I am a medical biller who does A/R for two large practices. One practice in general never really sends patients to collections, which is fine, that is their right not to. They don't have many patients who get to that point anyways, so I can get why it'd be a net loss in profits to do collections.

My other practice, however, is the total opposite. They give me the green light to send patients to collections after at least 3 months of no payment, a courtesy call, and a courtesy email. Again, no problems on my end with that, I feel the patient has been given ample opportunity to arrange a payment plan by that point. I always offer payment plans to patients, since I don't know what their situation is, only stipulation is it must be monthly/communicating monthly. If you can't make one month's payment that's OK, let me know, I can put that note in my system and just try to pick the payment plan back up next month.

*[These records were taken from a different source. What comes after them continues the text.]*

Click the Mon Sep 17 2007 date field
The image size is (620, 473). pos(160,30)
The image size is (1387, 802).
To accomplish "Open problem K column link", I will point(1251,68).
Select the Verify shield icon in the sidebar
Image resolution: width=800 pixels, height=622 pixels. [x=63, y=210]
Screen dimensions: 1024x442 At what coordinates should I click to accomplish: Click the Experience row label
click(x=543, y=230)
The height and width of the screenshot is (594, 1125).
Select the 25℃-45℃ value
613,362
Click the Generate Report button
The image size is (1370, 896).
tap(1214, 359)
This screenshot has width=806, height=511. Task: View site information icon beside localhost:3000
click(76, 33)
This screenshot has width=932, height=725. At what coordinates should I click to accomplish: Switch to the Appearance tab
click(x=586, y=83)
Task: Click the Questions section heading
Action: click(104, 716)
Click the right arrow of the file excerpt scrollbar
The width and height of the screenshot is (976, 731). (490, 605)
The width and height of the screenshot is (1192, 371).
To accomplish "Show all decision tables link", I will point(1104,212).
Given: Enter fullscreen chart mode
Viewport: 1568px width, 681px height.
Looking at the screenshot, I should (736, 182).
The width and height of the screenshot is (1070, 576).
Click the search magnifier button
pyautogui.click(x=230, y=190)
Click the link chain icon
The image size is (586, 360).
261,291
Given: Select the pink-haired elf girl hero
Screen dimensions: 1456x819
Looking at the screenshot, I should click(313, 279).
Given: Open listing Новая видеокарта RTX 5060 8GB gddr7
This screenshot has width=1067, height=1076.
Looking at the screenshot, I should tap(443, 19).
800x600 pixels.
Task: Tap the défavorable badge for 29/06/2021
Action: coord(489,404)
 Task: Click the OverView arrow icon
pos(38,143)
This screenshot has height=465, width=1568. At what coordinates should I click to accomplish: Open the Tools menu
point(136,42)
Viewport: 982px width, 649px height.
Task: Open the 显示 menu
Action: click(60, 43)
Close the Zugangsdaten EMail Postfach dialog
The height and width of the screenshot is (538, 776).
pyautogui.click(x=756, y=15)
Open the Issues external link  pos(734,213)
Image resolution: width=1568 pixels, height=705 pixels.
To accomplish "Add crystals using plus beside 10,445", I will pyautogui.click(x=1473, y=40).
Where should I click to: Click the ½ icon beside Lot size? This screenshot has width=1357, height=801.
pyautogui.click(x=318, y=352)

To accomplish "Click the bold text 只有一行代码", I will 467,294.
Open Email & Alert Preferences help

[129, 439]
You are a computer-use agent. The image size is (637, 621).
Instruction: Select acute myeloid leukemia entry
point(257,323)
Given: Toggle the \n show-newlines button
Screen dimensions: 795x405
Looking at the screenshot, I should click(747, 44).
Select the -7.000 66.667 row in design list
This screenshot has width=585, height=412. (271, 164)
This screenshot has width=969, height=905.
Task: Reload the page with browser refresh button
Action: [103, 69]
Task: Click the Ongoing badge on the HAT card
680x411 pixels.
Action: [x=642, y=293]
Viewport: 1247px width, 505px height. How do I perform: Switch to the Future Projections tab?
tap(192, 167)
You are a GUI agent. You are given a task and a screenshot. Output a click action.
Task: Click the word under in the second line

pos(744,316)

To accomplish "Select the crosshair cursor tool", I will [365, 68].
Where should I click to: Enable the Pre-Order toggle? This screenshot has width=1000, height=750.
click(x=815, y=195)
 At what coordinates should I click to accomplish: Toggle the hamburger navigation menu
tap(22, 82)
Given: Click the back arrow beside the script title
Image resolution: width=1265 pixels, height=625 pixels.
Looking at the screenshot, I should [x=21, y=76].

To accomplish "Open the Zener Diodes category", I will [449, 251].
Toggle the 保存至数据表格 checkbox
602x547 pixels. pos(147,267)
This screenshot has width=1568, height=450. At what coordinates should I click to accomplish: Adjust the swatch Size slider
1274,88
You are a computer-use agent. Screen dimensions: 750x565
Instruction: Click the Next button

Anyways, I do this practices weekly statements meaning I look at the schedule and let them know if any patients coming in that week have a credit or balance due so they may try to get that settled before the patient gets the bill in the mail. There's always at least 2 or 3 patients I encounter while doing these weekly statements that I know have been sent to collections previously. (It's not always the same patients mind you but the point stands). There's one particular patient who complains every time how expensive the bill is and how it never goes down, but yet never pays any outstanding balance then gets seen at least once a month (they pay $50 in the office if they are in, but it is futile to move that $50 to an older balance until that DOS' claim processes because for all I know that appointment alone might end up being $50 patient responsibility). I digress. The main question is, as their AR specialist, is there a polite yet firm way to explain to my doctors that continuing to see these patients is essentially not going to get them paid their share? I'd appreciate some thoughts on this as I am at my wits end trying to get some of these patients to pay.